Psychological safety provides the foundations of great team cohesion, but what exactly does it mean? In the name of avoiding definition dilution, here’s what Amy Edmundson explained it as when she coined the term back in 1999:
‘Psychological Safety – a shared belief held by members of a team that the team is safe for interpersonal risk-taking,’
Solid interpersonal relationships improve the ease by which team members can communicate, eliminating fear of judgement when speaking out. It might sound simple enough, but it’s incredibly difficult to achieve without taking a measured, active approach to leadership and team building.
Even then, plenty of people fail to develop the kind of environment that allows individuals to arrive at psychological safety.
So what’s the big blockage? Here are some of the barriers that can prove troublesome on the journey towards creating a psychologically safe team.
1. Steep Hierarchies
Flat hierarchies are gaining traction by what feels like the second, proving for many to be a strong viable alternative to the traditional, ‘steeper’ alternative. The difference lies in the number of management layers – the steep hierarchy features more layers than its flat counterpart.
What does it have to do with psychological safety you might ask? Flat hierarchies have been known to improve communication between teams, raising efficiency and empowering employees in the process, all possible factors of psychological safety.
Generally, steep hierarchies put more distance between teams, reducing the number of opportunities available to provide feedback. Again, feedback culture (and the ability to constructively disagree) are vital building blocks on the route to psychological safety.
Both structures have their own list of pros and cons, and they’re not the only kind of hierarchy in town, depending on who you ask.
2. Inappropriate Language and the Bad Side of Banter
Language is both a barrier and a bridge to meaning, depending on the context. Where light-hearted banter will work well for one team, it’ll go down like a lead cliché for another. Sharing knowledge openly and honestly (and without fear of humiliation) is the key to strong communication, but this raises an important question about how exactly that knowledge is shared.
When does banter become bullying? If the person on the receiving end of the banter feels like they can’t speak out, or as though they’re being targeted unfairly and maliciously, it’s bullying, and it prevents psychological safety in the workplace. Banter works when everyone is in on the joke, and when everyone is accepting of the relationship dynamic that enables that joke to work.

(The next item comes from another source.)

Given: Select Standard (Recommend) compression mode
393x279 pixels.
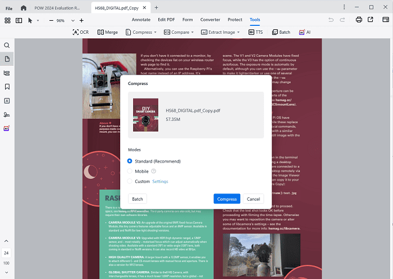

If people are afraid to communicate, they’re not safe, nor are they likely to be able to fully engage with the rest of the team. Effective language, and therefore, communication is always rooted in both active listening and emotional intelligence. Empathic teams can teach one another a great deal, and it’s a reliable catalyst for emotional intelligence.
3. Inactive Listening
Active listening is tougher to get right than many people first imagine. It stretches beyond the face value of the message too – it encompasses paralinguistics and non-verbal forms of communication, be it posture, delivery intonation, etc., and it actively seeks to understand rather than simply prepare for a reply.
So how do you do it? Or better yet, how do you encourage it among others? Bias training is important in this space, as is avoiding interruptions, staying focussed on the speaker, and responding directly to any points made. Open and honest communication should always be encouraged, but as long as it’s encouraged in a way that suits everyone, not just the extroverts.
People communicate in different ways, or at the very least, prefer communicating in different ways. The best way to find out what kind of communication works for your team is getting to know them, and then adjusting your expectations accordingly, perhaps shifting focus from what communication ‘should’ look like, to what kind of communication is effective.
Much of what makes for great active listening boils down to the relationship dynamic. Terrible leaders won’t take the input of junior members of staff seriously, for example, when in reality, everybody is valid, regardless of their seniority.
Great leaders, on the other hand, are nowhere near as exclusionary – they make sure everyone has the opportunity to speak and actively listen.